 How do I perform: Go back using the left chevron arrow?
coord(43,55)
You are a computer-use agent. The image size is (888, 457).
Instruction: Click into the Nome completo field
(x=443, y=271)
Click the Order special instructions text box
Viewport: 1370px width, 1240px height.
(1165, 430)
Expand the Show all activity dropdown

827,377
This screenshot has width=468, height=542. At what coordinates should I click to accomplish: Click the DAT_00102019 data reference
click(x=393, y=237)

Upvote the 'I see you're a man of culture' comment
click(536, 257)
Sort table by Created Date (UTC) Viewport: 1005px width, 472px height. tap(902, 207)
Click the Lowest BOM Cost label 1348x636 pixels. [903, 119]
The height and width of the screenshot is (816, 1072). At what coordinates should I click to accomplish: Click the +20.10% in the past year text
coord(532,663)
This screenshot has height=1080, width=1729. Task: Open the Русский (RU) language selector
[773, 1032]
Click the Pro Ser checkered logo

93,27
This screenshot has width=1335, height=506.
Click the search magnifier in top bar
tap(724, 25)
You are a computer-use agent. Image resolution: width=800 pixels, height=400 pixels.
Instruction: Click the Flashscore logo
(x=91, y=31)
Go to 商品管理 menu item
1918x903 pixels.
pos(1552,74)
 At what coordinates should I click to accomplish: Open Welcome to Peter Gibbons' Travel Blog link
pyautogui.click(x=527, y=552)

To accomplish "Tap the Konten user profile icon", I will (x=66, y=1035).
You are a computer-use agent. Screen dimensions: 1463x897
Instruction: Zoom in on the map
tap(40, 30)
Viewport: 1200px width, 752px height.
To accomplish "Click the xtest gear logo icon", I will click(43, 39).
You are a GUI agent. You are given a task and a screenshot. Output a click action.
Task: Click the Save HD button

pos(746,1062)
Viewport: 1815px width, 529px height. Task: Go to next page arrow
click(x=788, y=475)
+ + + +
TASK BRIEF: A verbatim copy of every record is what you should return.

ANSWER TO THIS PROBLEM:
 How do I perform: Go back using the left chevron arrow?
coord(43,55)
You are a computer-use agent. The image size is (888, 457).
Instruction: Click into the Nome completo field
(x=443, y=271)
Click the Order special instructions text box
Viewport: 1370px width, 1240px height.
(1165, 430)
Expand the Show all activity dropdown

827,377
This screenshot has width=468, height=542. At what coordinates should I click to accomplish: Click the DAT_00102019 data reference
click(x=393, y=237)

Upvote the 'I see you're a man of culture' comment
click(536, 257)
Sort table by Created Date (UTC) Viewport: 1005px width, 472px height. tap(902, 207)
Click the Lowest BOM Cost label 1348x636 pixels. [903, 119]
The height and width of the screenshot is (816, 1072). At what coordinates should I click to accomplish: Click the +20.10% in the past year text
coord(532,663)
This screenshot has height=1080, width=1729. Task: Open the Русский (RU) language selector
[773, 1032]
Click the Pro Ser checkered logo

93,27
This screenshot has width=1335, height=506.
Click the search magnifier in top bar
tap(724, 25)
You are a computer-use agent. Image resolution: width=800 pixels, height=400 pixels.
Instruction: Click the Flashscore logo
(x=91, y=31)
Go to 商品管理 menu item
1918x903 pixels.
pos(1552,74)
 At what coordinates should I click to accomplish: Open Welcome to Peter Gibbons' Travel Blog link
pyautogui.click(x=527, y=552)

To accomplish "Tap the Konten user profile icon", I will (x=66, y=1035).
You are a computer-use agent. Screen dimensions: 1463x897
Instruction: Zoom in on the map
tap(40, 30)
Viewport: 1200px width, 752px height.
To accomplish "Click the xtest gear logo icon", I will click(43, 39).
You are a GUI agent. You are given a task and a screenshot. Output a click action.
Task: Click the Save HD button

pos(746,1062)
Viewport: 1815px width, 529px height. Task: Go to next page arrow
click(x=788, y=475)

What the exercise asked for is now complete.